As I reflected on Sharon’s Declaration I could not help but realize the film I had seen the night before, “For My Father,” presented as a reality the imposed state of fear used by the two forces mentioned above to dominate and control the people. Obviously, I thought to myself, if the hatred imbedded in the soul of those in despair could be alleviated by removing the source of the hate, the occupying forces, and if the powerful that imposed their will on the masses could be convinced that the world needs to give justice a chance, then the people would see themselves as equals living, working, learning, growing, and praying together in their own way, recognizing the purpose of life through sharing in a meaningful way.

After all, the roots of both people grow deep in the same land, the beliefs of both rest in the same teachings, the desires of both are to seek harmony, compassion, caring, learning, and love that can reach into every individual soul with the ultimate hope that the land of Palestine will be the home of all who find in each other a brother or sister or cousin or neighbor worthy of love.

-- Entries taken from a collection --
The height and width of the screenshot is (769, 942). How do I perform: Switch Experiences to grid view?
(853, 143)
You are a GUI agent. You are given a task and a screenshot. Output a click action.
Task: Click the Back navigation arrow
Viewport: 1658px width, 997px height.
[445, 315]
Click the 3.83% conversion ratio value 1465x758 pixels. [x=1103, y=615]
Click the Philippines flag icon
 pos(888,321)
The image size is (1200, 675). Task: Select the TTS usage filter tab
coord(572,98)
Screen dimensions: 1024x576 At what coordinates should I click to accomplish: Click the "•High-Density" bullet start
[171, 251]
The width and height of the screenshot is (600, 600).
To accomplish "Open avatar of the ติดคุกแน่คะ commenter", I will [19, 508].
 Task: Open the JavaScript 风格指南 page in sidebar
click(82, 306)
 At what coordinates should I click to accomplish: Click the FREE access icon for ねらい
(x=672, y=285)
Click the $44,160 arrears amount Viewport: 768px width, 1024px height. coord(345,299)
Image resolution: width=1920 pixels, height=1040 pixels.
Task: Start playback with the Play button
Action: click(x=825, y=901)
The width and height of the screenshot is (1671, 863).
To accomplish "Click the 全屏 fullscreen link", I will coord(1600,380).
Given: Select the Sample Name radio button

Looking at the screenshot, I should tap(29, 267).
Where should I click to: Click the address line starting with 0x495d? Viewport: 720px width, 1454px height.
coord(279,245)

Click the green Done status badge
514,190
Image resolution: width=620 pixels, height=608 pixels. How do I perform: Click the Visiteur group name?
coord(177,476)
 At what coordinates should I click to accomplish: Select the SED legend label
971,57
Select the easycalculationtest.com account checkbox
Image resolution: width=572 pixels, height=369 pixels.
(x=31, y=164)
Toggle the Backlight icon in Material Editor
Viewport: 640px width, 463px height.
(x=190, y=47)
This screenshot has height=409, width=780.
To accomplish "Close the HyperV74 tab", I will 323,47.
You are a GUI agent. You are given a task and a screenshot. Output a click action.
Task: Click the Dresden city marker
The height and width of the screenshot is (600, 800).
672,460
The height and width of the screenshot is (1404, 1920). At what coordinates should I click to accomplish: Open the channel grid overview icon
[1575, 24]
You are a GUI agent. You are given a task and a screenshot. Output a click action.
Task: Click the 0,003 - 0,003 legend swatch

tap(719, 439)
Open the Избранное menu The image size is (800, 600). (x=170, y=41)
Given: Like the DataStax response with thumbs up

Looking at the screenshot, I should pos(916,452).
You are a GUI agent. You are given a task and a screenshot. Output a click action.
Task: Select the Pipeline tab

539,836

-- DIRECTIVE A --
Answer these questions about the reading passage:
(i) What is the title of the film seen the night before?
(ii) What does the passage name as the source of the hate?
(iii) Which land does the passage hope will be the home of all?
-- DIRECTIVE B --
Render the records as a numbered list, starting at their first line and ending at the line that contains "pos(888,321)". Leave out blank lines.

-- FULL OUTPUT A --
(i) "For My Father"
(ii) The occupying forces
(iii) The land of Palestine

-- FULL OUTPUT B --
1. The height and width of the screenshot is (769, 942). How do I perform: Switch Experiences to grid view?
2. (853, 143)
3. You are a GUI agent. You are given a task and a screenshot. Output a click action.
4. Task: Click the Back navigation arrow
5. Viewport: 1658px width, 997px height.
6. [445, 315]
7. Click the 3.83% conversion ratio value 1465x758 pixels. [x=1103, y=615]
8. Click the Philippines flag icon
9.  pos(888,321)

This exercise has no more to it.